Evidence should usually point downward in abstraction. An ability can use
capabilities or features as support. A capability can use features or facts as
support. A feature should usually use facts or source references as support, not
abilities or capabilities.
Same-level evidence references are allowed as review material, but should be
treated as a possible organization smell.
## Implementation Direction
The current schema still stores evidence on capabilities, with textual
references and source refs. The next additive schema step should generalize this
without breaking existing data:
- Add a scope root per repository.
- Add typed evidence targets: supported characteristic kind/id.
- Add typed evidence references: fact, source ref, content chunk, or
characteristic kind/id.
- Keep legacy evidence fields until migration/export/search have been updated.
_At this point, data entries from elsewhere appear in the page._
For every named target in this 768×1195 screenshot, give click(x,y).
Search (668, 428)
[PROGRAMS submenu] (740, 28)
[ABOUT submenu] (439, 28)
The UI should make this relationship clear by presenting evidence as support
under the characteristic it supports, not as a peer of features.
## Rebuilds And Supersession
Use a normal analysis rerun when the existing approved map is mostly trustworthy
and the goal is to compare new evidence against prior candidates. Use a rebuild
from scratch when approved characteristics are polluted by a bad extraction
pattern, stale after a major rename, or circularly derived from old scope text.
A dry-run rebuild should be the first step. It scans current source, generates a
fresh candidate graph, and reports what approved abilities, capabilities,
features, and evidence would be superseded. A confirmed rebuild preserves audit
history by recording which approved IDs were superseded, then clears the current
approved map and leaves the fresh candidate graph for review or trusted
auto-approval.
Curators should treat superseded characteristics as historical claims, not as
deleted facts. They explain what the registry used to believe and why a rebuild
was chosen over incremental correction.